Nos anos seguintes, passou a diminuir seu ritmo de trabalho, dedicando-se cada vez mais à televisão. Em 1983, estrelou como a protagonista em Eteia, a Extraterrestre em Sua Aventura no Rio, de Roberto Mauro, uma sátira ao E.T., de Steven Spielberg. Três anos depois, ganhou um prêmio especial do júri no Festival de Gramado por sua atuação em As Sete Vampiras, de Ivan Cardoso. Seu último filme longa-metragem foi O Escorpião Escarlate, de Ivan Cardoso, em 1990, mais uma vez interpretando uma secretária do lar. Todavia voltou às telas de cinema quatro anos depois, no curta-metragem Jaguardarte, de André Klotzel, no qual aparece declamando versos de Lewis Carroll.

Dedicou seus últimos anos a programas humorísticos na televisão, tendo atuado até pouco antes de falecer. Em 26 de agosto de 1999, Zezé sofreu um derrame cerebral e foi internada na Clínica Bambina, no bairro carioca do Botafogo. De acordo com os médicos, ela tinha um aneurisma cerebral que havia se rompido. Ela iria ser operada, mas, devido ao seu estado fragilizado, os médicos optaram lhe fazerem uma drenagem de coágulo. Depois de 46 dias de internação, a atriz veio a falecer,   em 9 de outubro, aos 83 anos. 

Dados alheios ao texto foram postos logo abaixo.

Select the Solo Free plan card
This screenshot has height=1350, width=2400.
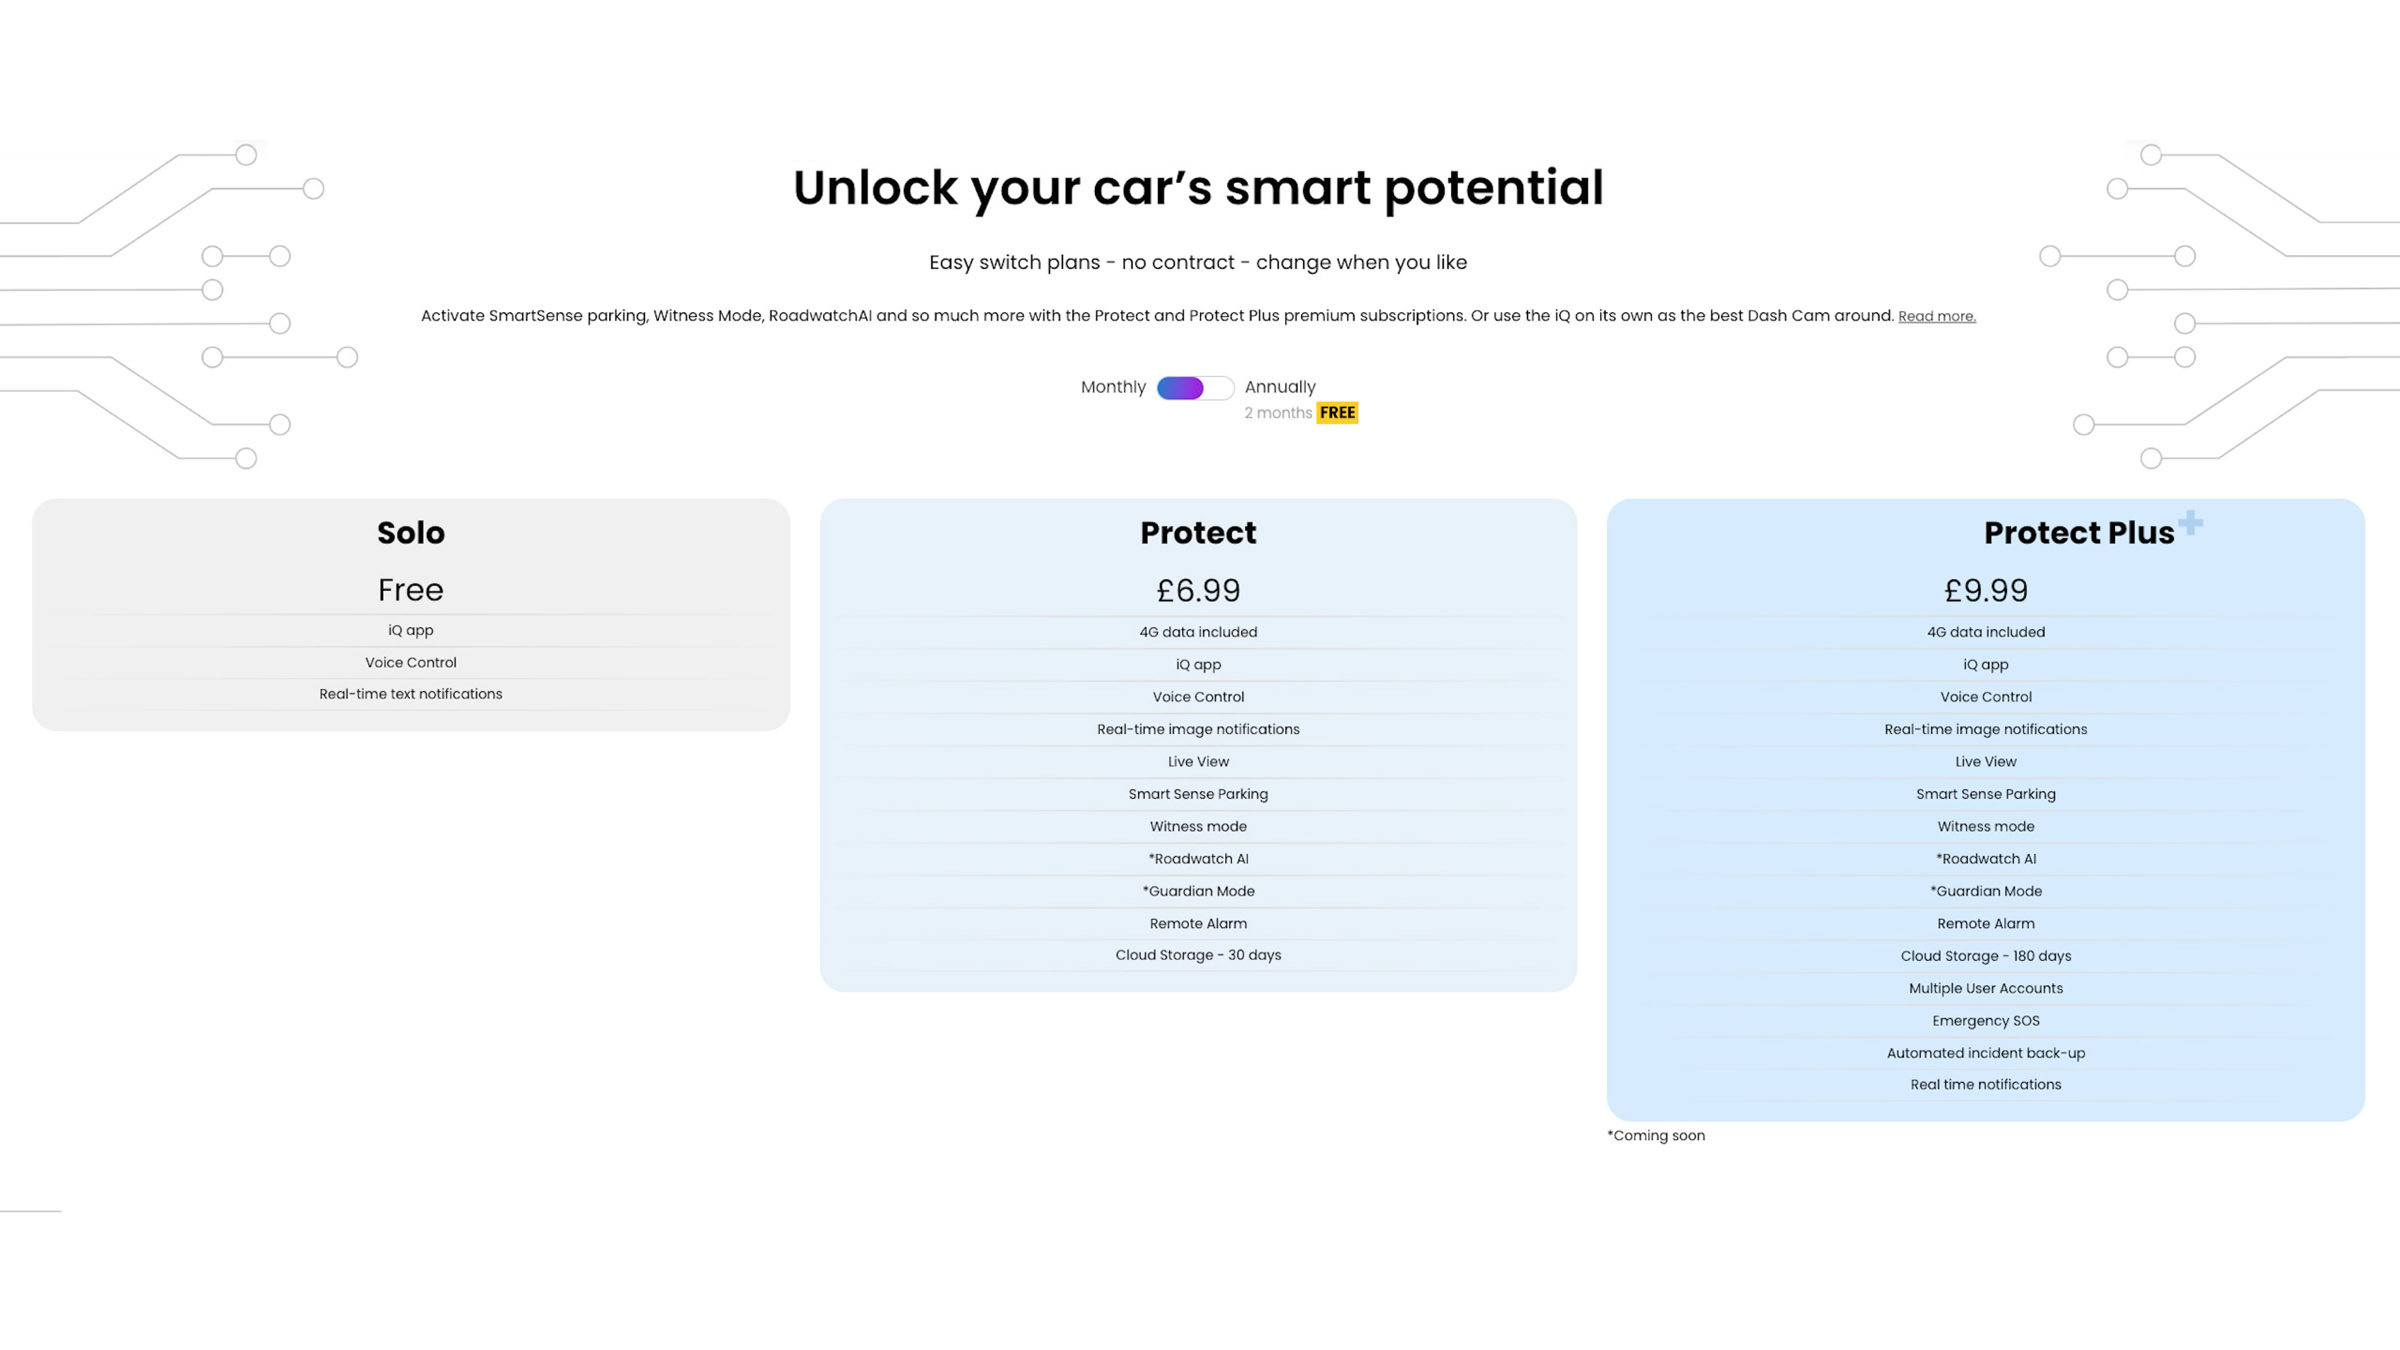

Apesar de ser um sonho de criança, Zezé Macedo só virou atriz aos 38 anos. O sonho dela era ser uma grande atriz trágica. Mas a atriz nunca faria um papel trágico, apenas comédias. Sempre a viam como uma mulher feia e com voz esquisita. Mas sua verve cômica, sua aptidão para fazer as pessoas rirem apenas com um virar de olhos e sua figura física, que não se importava em também ser a piada, fizeram de Zezé Macedo uma das comediantes mais amadas do País. Foi a feia mais bela do Brasil.